* **Provided records**:
#####
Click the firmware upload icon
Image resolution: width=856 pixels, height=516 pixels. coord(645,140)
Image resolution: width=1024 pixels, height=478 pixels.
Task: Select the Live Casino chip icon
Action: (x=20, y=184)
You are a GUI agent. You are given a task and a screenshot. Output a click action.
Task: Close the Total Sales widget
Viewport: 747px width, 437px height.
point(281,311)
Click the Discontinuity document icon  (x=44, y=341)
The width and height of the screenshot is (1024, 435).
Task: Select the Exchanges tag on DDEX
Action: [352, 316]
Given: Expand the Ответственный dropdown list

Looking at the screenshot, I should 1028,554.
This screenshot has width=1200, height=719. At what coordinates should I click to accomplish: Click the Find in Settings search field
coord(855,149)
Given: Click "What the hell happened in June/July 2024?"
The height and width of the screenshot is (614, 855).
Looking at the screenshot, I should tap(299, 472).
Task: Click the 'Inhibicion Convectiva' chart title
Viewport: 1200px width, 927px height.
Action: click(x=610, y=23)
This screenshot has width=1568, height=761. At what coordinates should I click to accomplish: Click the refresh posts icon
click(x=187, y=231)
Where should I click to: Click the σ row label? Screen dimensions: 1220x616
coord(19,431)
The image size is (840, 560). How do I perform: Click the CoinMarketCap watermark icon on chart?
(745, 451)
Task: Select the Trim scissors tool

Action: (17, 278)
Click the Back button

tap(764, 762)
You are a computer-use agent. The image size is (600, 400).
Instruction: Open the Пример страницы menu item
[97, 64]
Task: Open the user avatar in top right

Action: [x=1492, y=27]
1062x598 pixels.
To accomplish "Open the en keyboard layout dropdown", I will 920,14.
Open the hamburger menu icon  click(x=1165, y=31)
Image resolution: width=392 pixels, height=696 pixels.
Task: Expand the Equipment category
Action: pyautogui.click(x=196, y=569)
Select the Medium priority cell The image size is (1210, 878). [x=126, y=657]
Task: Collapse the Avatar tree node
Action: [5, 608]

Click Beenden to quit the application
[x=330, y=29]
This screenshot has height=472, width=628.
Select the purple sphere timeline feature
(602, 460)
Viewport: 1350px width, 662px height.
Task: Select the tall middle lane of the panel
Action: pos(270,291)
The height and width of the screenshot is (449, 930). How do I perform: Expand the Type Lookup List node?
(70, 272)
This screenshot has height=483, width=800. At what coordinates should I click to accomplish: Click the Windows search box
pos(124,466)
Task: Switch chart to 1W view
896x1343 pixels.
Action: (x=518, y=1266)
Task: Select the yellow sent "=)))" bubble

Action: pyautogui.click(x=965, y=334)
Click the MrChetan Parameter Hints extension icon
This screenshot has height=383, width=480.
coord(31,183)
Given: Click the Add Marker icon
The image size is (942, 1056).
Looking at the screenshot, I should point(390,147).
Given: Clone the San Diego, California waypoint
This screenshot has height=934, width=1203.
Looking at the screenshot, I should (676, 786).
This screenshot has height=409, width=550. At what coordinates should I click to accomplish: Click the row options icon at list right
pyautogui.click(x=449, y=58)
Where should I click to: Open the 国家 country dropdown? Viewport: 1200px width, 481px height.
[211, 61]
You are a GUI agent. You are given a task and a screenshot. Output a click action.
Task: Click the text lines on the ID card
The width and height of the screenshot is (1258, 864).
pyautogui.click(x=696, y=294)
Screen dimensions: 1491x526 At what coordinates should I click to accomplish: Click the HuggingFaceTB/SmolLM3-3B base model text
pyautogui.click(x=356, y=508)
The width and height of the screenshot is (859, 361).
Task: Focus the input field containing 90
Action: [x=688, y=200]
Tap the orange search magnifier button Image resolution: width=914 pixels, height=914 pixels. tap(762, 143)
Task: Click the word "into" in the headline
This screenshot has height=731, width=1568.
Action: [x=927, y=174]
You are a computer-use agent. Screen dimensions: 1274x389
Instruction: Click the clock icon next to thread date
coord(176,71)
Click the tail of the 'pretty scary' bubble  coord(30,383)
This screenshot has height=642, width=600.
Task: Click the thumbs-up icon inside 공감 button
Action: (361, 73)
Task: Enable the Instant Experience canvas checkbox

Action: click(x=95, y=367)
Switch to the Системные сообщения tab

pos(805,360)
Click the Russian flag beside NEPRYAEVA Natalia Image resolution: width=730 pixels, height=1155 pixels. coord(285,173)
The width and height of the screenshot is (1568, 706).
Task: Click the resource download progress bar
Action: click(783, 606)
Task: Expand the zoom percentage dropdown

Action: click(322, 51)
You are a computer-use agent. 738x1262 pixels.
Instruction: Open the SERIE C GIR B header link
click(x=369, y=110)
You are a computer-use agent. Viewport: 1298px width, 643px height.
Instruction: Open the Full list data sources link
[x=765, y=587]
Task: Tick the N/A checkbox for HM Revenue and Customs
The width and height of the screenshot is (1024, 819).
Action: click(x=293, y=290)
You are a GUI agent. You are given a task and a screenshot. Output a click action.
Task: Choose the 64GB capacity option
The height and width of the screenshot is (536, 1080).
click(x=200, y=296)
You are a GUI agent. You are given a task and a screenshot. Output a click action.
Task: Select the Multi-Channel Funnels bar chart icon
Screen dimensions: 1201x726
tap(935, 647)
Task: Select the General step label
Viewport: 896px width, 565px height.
#####
* **Prompt**:
So that nothing is lost, return the listing exactly and completely.

* **Result**:
Click the firmware upload icon
Image resolution: width=856 pixels, height=516 pixels. coord(645,140)
Image resolution: width=1024 pixels, height=478 pixels.
Task: Select the Live Casino chip icon
Action: (x=20, y=184)
You are a GUI agent. You are given a task and a screenshot. Output a click action.
Task: Close the Total Sales widget
Viewport: 747px width, 437px height.
point(281,311)
Click the Discontinuity document icon  (x=44, y=341)
The width and height of the screenshot is (1024, 435).
Task: Select the Exchanges tag on DDEX
Action: [352, 316]
Given: Expand the Ответственный dropdown list

Looking at the screenshot, I should 1028,554.
This screenshot has width=1200, height=719. At what coordinates should I click to accomplish: Click the Find in Settings search field
coord(855,149)
Given: Click "What the hell happened in June/July 2024?"
The height and width of the screenshot is (614, 855).
Looking at the screenshot, I should tap(299, 472).
Task: Click the 'Inhibicion Convectiva' chart title
Viewport: 1200px width, 927px height.
Action: click(x=610, y=23)
This screenshot has width=1568, height=761. At what coordinates should I click to accomplish: Click the refresh posts icon
click(x=187, y=231)
Where should I click to: Click the σ row label? Screen dimensions: 1220x616
coord(19,431)
The image size is (840, 560). How do I perform: Click the CoinMarketCap watermark icon on chart?
(745, 451)
Task: Select the Trim scissors tool

Action: (17, 278)
Click the Back button

tap(764, 762)
You are a computer-use agent. The image size is (600, 400).
Instruction: Open the Пример страницы menu item
[97, 64]
Task: Open the user avatar in top right

Action: [x=1492, y=27]
1062x598 pixels.
To accomplish "Open the en keyboard layout dropdown", I will 920,14.
Open the hamburger menu icon  click(x=1165, y=31)
Image resolution: width=392 pixels, height=696 pixels.
Task: Expand the Equipment category
Action: pyautogui.click(x=196, y=569)
Select the Medium priority cell The image size is (1210, 878). [x=126, y=657]
Task: Collapse the Avatar tree node
Action: [5, 608]

Click Beenden to quit the application
[x=330, y=29]
This screenshot has height=472, width=628.
Select the purple sphere timeline feature
(602, 460)
Viewport: 1350px width, 662px height.
Task: Select the tall middle lane of the panel
Action: pos(270,291)
The height and width of the screenshot is (449, 930). How do I perform: Expand the Type Lookup List node?
(70, 272)
This screenshot has height=483, width=800. At what coordinates should I click to accomplish: Click the Windows search box
pos(124,466)
Task: Switch chart to 1W view
896x1343 pixels.
Action: (x=518, y=1266)
Task: Select the yellow sent "=)))" bubble

Action: pyautogui.click(x=965, y=334)
Click the MrChetan Parameter Hints extension icon
This screenshot has height=383, width=480.
coord(31,183)
Given: Click the Add Marker icon
The image size is (942, 1056).
Looking at the screenshot, I should point(390,147).
Given: Clone the San Diego, California waypoint
This screenshot has height=934, width=1203.
Looking at the screenshot, I should (676, 786).
This screenshot has height=409, width=550. At what coordinates should I click to accomplish: Click the row options icon at list right
pyautogui.click(x=449, y=58)
Where should I click to: Open the 国家 country dropdown? Viewport: 1200px width, 481px height.
[211, 61]
You are a GUI agent. You are given a task and a screenshot. Output a click action.
Task: Click the text lines on the ID card
The width and height of the screenshot is (1258, 864).
pyautogui.click(x=696, y=294)
Screen dimensions: 1491x526 At what coordinates should I click to accomplish: Click the HuggingFaceTB/SmolLM3-3B base model text
pyautogui.click(x=356, y=508)
The width and height of the screenshot is (859, 361).
Task: Focus the input field containing 90
Action: [x=688, y=200]
Tap the orange search magnifier button Image resolution: width=914 pixels, height=914 pixels. tap(762, 143)
Task: Click the word "into" in the headline
This screenshot has height=731, width=1568.
Action: [x=927, y=174]
You are a computer-use agent. Screen dimensions: 1274x389
Instruction: Click the clock icon next to thread date
coord(176,71)
Click the tail of the 'pretty scary' bubble  coord(30,383)
This screenshot has height=642, width=600.
Task: Click the thumbs-up icon inside 공감 button
Action: (361, 73)
Task: Enable the Instant Experience canvas checkbox

Action: click(x=95, y=367)
Switch to the Системные сообщения tab

pos(805,360)
Click the Russian flag beside NEPRYAEVA Natalia Image resolution: width=730 pixels, height=1155 pixels. coord(285,173)
The width and height of the screenshot is (1568, 706).
Task: Click the resource download progress bar
Action: click(783, 606)
Task: Expand the zoom percentage dropdown

Action: click(322, 51)
You are a computer-use agent. 738x1262 pixels.
Instruction: Open the SERIE C GIR B header link
click(x=369, y=110)
You are a computer-use agent. Viewport: 1298px width, 643px height.
Instruction: Open the Full list data sources link
[x=765, y=587]
Task: Tick the N/A checkbox for HM Revenue and Customs
The width and height of the screenshot is (1024, 819).
Action: click(x=293, y=290)
You are a GUI agent. You are given a task and a screenshot. Output a click action.
Task: Choose the 64GB capacity option
The height and width of the screenshot is (536, 1080).
click(x=200, y=296)
You are a GUI agent. You are given a task and a screenshot. Output a click action.
Task: Select the Multi-Channel Funnels bar chart icon
Screen dimensions: 1201x726
tap(935, 647)
Task: Select the General step label
Viewport: 896px width, 565px height.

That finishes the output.